**EXERCISE OBJECTIVE:**
Please copy out each line of the entries in which "swatch" appears.

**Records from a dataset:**
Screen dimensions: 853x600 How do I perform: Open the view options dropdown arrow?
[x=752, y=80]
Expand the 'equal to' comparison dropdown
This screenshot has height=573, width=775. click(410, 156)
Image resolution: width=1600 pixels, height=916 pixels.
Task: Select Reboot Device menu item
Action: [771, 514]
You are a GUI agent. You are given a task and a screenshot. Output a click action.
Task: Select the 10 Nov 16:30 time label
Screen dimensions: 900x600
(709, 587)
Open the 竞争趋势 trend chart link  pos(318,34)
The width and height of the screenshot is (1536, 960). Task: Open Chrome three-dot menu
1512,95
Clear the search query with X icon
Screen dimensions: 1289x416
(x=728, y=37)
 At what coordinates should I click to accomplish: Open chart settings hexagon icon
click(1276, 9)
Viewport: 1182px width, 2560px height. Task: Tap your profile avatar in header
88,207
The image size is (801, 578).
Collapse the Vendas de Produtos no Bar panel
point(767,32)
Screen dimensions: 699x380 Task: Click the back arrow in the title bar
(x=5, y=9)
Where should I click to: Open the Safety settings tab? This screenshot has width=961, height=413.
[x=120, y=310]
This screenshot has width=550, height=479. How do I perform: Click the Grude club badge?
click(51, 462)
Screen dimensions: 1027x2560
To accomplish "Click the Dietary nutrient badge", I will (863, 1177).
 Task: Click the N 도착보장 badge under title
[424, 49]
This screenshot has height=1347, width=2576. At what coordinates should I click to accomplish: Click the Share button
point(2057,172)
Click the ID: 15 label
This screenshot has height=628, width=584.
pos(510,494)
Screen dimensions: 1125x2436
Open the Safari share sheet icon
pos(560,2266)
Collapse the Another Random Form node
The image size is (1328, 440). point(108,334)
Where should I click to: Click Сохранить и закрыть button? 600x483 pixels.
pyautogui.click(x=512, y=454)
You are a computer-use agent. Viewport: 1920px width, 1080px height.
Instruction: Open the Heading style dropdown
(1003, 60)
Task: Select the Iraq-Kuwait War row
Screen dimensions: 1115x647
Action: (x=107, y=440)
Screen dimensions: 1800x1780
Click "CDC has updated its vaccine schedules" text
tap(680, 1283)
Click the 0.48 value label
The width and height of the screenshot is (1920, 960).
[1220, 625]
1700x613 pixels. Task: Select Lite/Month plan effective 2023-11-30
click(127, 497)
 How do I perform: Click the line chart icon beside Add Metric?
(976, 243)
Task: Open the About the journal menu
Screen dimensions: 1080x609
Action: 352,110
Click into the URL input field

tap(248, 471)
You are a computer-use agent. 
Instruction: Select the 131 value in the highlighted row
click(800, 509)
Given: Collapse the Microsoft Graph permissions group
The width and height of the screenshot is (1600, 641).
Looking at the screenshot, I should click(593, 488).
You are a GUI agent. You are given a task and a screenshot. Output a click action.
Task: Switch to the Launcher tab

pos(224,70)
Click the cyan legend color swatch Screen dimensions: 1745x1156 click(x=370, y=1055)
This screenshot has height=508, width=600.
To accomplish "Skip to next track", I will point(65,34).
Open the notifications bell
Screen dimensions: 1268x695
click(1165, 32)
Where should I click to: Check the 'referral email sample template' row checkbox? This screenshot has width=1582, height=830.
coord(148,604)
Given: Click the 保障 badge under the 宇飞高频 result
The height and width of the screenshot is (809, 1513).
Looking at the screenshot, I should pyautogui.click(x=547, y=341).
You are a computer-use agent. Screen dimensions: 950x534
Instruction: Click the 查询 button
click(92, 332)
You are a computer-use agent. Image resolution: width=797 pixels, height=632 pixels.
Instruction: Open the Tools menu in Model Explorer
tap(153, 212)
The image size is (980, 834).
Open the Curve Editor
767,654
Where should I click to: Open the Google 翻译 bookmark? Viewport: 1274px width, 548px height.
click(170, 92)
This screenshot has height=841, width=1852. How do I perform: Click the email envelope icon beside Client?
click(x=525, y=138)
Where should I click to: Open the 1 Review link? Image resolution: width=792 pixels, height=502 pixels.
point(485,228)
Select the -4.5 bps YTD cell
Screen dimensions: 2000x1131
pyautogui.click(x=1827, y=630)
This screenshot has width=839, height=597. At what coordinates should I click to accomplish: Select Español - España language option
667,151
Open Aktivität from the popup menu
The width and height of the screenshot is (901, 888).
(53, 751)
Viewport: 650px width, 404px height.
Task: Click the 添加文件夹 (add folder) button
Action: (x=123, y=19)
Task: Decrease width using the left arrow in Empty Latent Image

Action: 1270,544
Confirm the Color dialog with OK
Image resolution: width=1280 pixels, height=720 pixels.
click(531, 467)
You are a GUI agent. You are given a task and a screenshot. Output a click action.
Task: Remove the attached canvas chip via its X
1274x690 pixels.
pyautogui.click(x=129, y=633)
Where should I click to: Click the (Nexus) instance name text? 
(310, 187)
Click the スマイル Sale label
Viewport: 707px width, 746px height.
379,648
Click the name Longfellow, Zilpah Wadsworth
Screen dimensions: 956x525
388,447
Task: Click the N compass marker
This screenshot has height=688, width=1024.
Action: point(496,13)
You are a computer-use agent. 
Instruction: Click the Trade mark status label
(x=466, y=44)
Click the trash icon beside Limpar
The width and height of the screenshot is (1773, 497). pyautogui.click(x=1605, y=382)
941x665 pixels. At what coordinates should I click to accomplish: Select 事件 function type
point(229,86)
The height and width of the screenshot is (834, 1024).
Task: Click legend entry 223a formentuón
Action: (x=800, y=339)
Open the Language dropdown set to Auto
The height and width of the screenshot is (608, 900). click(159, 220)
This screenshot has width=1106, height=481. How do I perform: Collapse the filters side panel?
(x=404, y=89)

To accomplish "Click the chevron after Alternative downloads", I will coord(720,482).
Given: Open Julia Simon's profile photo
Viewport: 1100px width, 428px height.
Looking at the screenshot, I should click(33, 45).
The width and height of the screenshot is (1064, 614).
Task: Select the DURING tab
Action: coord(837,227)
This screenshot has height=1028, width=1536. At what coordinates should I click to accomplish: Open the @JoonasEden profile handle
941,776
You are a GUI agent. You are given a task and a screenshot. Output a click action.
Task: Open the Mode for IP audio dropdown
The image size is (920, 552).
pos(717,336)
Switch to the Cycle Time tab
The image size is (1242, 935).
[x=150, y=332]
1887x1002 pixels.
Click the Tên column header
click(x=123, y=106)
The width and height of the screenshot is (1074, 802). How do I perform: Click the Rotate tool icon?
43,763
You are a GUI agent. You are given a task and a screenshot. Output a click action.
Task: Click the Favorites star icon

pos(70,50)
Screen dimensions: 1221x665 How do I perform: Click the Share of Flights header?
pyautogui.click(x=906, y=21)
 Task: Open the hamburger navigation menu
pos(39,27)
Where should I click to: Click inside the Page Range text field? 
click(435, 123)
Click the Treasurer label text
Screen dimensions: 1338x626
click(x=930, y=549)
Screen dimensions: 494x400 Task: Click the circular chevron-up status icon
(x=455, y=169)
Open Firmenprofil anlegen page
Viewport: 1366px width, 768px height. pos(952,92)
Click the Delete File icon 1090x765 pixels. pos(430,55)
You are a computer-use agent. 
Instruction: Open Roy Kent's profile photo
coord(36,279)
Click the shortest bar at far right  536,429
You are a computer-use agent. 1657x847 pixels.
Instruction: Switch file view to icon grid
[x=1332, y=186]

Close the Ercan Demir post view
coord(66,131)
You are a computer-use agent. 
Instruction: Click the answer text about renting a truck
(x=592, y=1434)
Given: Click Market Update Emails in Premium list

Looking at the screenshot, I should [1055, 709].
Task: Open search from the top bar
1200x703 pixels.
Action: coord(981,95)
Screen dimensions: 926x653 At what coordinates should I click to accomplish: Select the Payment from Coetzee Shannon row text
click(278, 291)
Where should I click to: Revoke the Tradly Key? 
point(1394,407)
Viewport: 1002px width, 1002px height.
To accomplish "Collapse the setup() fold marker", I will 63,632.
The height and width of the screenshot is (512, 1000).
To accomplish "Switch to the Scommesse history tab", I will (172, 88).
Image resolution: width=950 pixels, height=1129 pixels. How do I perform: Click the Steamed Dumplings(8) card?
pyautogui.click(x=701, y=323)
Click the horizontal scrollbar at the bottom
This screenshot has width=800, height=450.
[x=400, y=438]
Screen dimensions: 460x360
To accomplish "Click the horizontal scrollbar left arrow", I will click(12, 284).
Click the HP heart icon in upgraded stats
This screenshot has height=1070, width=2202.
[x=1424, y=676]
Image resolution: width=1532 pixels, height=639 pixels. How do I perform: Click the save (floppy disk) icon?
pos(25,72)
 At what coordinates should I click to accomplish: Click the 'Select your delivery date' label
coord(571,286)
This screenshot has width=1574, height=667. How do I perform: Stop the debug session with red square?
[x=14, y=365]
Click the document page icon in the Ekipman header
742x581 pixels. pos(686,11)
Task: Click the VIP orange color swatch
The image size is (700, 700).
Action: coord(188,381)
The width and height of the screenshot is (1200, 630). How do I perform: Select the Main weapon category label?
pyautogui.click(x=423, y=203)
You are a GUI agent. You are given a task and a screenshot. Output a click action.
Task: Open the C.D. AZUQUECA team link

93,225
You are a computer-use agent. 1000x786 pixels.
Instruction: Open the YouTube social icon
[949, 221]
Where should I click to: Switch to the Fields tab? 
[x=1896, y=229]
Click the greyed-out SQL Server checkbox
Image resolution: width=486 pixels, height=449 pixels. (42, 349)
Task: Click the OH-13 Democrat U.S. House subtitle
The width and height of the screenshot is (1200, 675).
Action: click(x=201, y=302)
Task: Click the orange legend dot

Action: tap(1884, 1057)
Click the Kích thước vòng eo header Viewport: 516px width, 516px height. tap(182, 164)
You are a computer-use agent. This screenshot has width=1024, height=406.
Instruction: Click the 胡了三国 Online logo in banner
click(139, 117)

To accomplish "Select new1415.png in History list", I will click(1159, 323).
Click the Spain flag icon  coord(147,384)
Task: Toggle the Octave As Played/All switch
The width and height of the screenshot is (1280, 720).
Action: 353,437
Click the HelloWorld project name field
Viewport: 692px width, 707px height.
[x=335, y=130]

**RESULT:**
Click the cyan legend color swatch Screen dimensions: 1745x1156 click(x=370, y=1055)
Task: Click the VIP orange color swatch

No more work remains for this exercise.